# Import Python Libraries
## Libraries Used
##### Pandas
Data manipulation and analysis
##### MatPlotLib Pyplot
2D plotting
##### Numpy
Supports large, multi-dimensional arrays and matrix manipulation and high level mathematical functions on these arrays
##### Scipy Stats
Hypothesis testing

In [None]:
# Perform library imports
import pandas as pd
import matplotlib.pyplot as plt
import numpy as np
import scipy.stats as stats

### Import Data Dictionaries to Convert Codes to Descriptions

##### Sources

Non-Profit Data - NCSS Data Archive:  https://nccs-data.urban.org/dd2.php?close=1&form=BMF+08/2016

Region Data - https://www2.census.gov/geo/pdfs/maps-data/maps/reference/us_regdiv.pdf

##### Non-Profit Method
* Created text files in json format within Visual Studio for each Data Dictionary
* Saved files to Resources folder
* Used pandas library to read the files into dataframes

In [None]:
# Import Level1 Data Dictionary and display : NOTE - This is only a break out of Public Charities
file_Level1 = "./Resources/NCSSDataDictLevel1.txt"
dict_Level1 = pd.read_json(file_Level1)
dict_Level1

In [None]:
# Import Region csv file
region_csv = './Resources/State_region.csv'
df_region = pd.read_csv(region_csv)
df_region

### Import IRS Business Master Files

##### Source
NCSS Data Archive
https://nccs-data.urban.org/data.php?ds=bmf

##### File
bmf.bm1812.csv

In [None]:
# specify file name
gov_data_file = "./Resources/2018_BMF.csv"

# import file
gov_data = pd.read_csv(gov_data_file, low_memory=False)
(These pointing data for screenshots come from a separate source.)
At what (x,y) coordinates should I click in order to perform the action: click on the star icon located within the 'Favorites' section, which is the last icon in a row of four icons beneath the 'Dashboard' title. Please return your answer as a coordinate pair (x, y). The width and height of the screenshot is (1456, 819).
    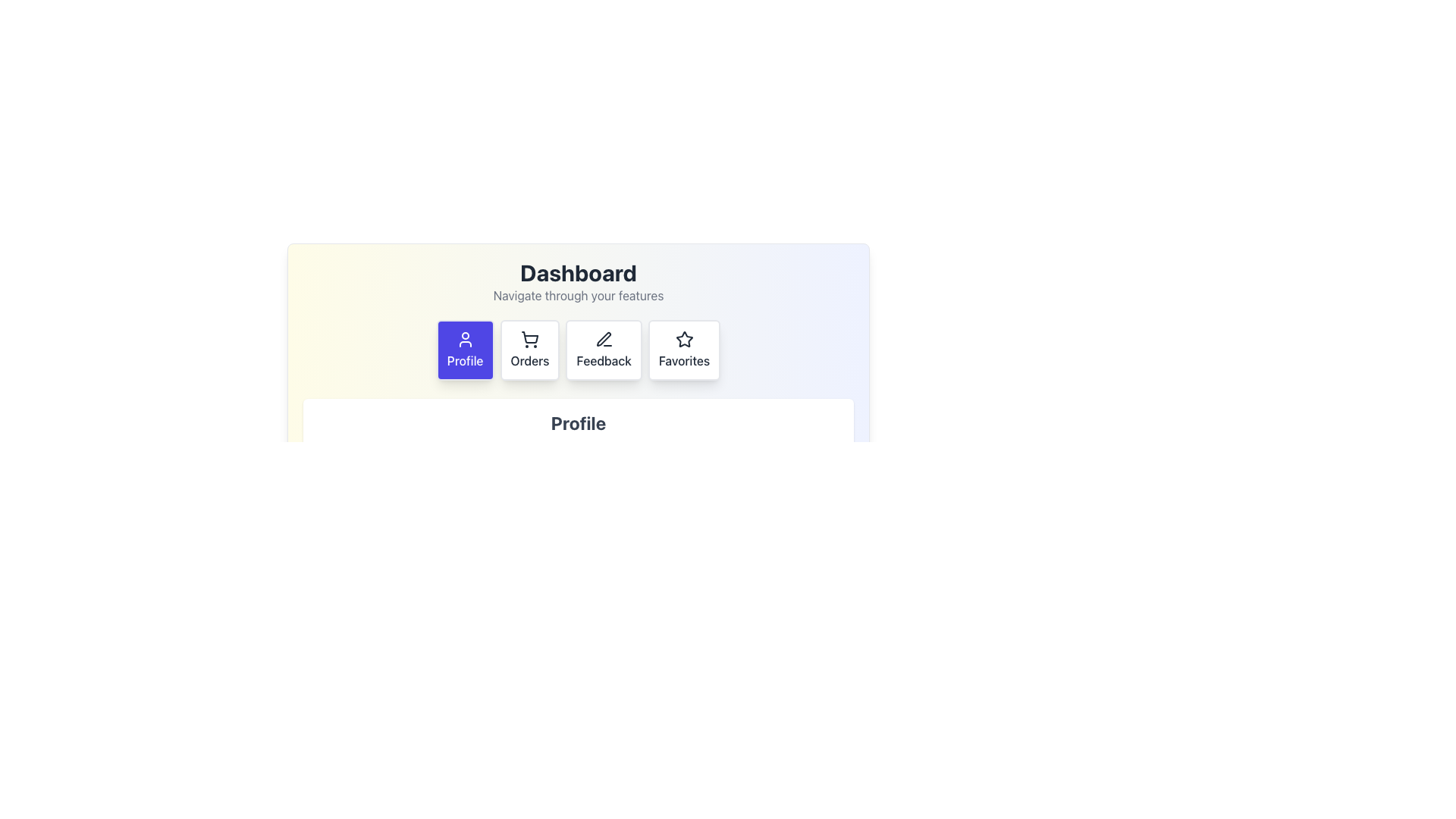
    Looking at the image, I should click on (683, 338).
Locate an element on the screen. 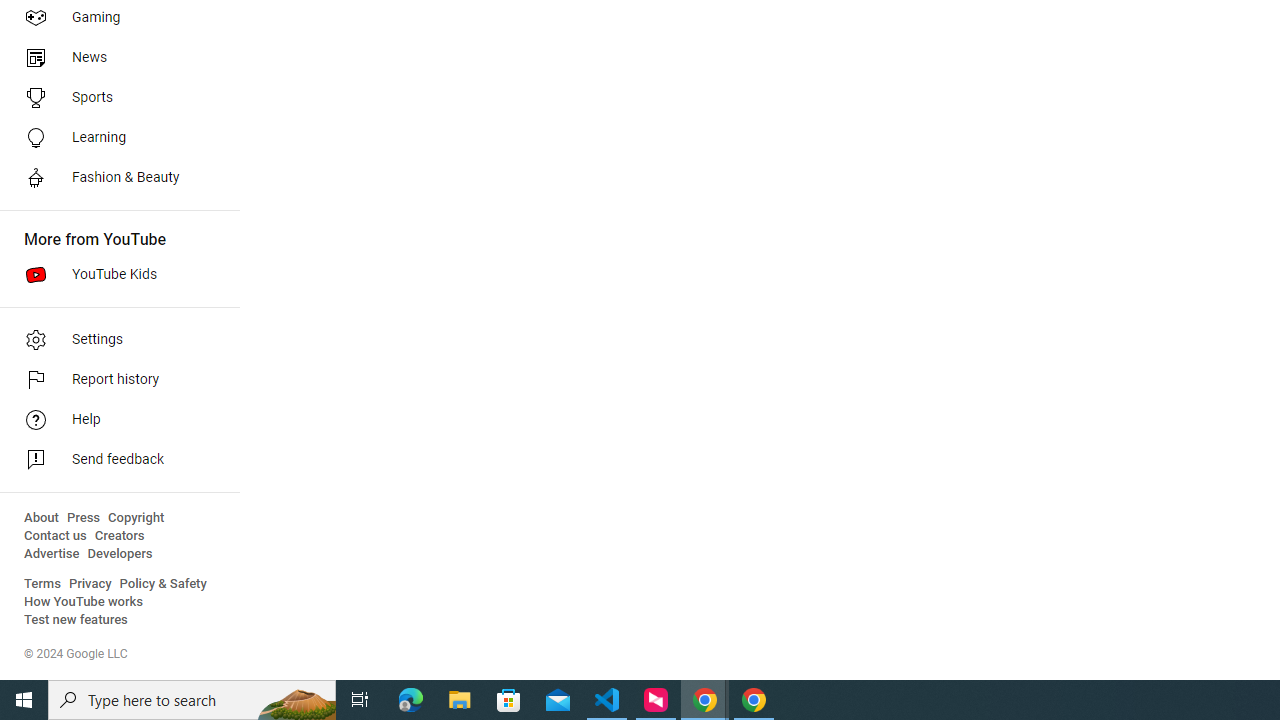 The image size is (1280, 720). 'Developers' is located at coordinates (119, 554).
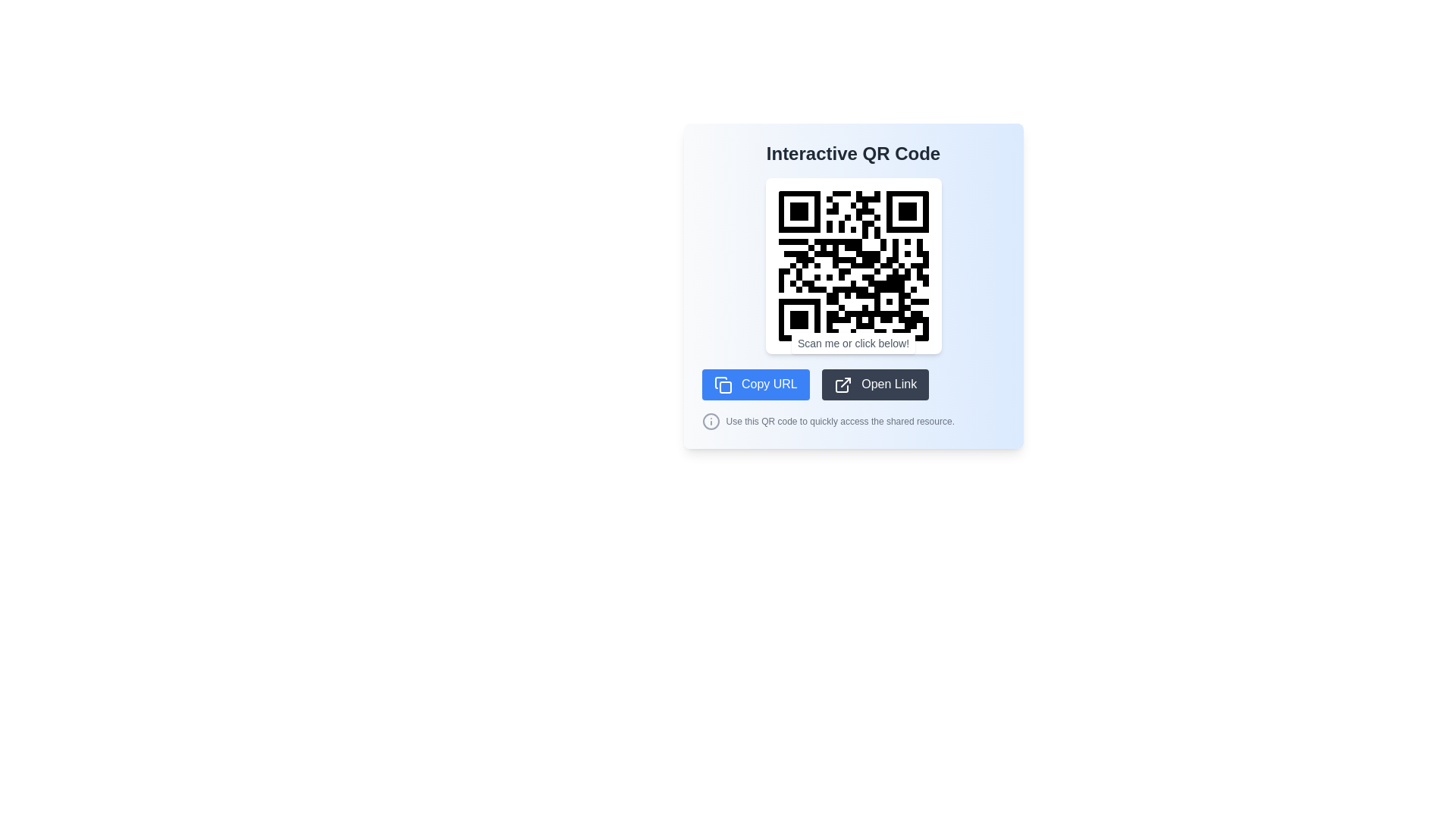 Image resolution: width=1456 pixels, height=819 pixels. I want to click on the rectangular button with rounded corners, blue background, and white text reading 'Copy URL' to copy the URL, so click(755, 384).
# Display resulting dataframe header
gov_data.head()

# Data Cleaning Phase


In [None]:
gov_data.count()

In [None]:
# Select only the columns of data we need for analysis
gov_data = gov_data[["EIN", "CTOTREV", "CASSETS", "NAME", "CITY", "STATE", "NTMAJ10", "LEVEL1", "OUTNCCS"]]

In [None]:
# check the number of data rows per column
gov_data.count()

In [None]:
# display the data read in
gov_data

In [None]:
indexNames = gov_data[gov_data["OUTNCCS"]!="IN"].index
len(indexNames)

In [None]:
# drop the rows identified and show the resulting dataframe
gov_data.drop(indexNames, inplace=True)
gov_data.head()

In [None]:
gov_data.count()

In [None]:
# identify the indices of rows we want to eliminate and display how many rows are found
indexNames = gov_data[gov_data["LEVEL1"]=="O"].index
len(indexNames)

In [None]:
# drop the rows identified and show the resulting dataframe
gov_data.drop(indexNames, inplace=True)
gov_data.head()

In [None]:
# identify the indices of rows we want to eliminate and display how many rows
indexNames = gov_data[gov_data["LEVEL1"]=="U"].index
len(indexNames)

In [None]:
# drop the rows identified and show the resulting dataframe
gov_data.drop(indexNames, inplace=True)
gov_data.head()

In [None]:
# Determine if rows are even yet
gov_data.count()

In [None]:
# drop invalid rows and display
gov_data.dropna(axis=0, how='any', inplace=True)
gov_data

In [None]:
# Determine the remaining count of rows and ensure our data set is full (no uneven row counts)
gov_data.count()

# Merge Region Data

In [None]:
# Merge Region and gov_data
gov_data = pd.merge(gov_data, df_region, on= "STATE", how="inner")
gov_data

# Save file

In [None]:
gov_data.to_csv(index=False, path_or_buf="./Resources/gov_data.csv")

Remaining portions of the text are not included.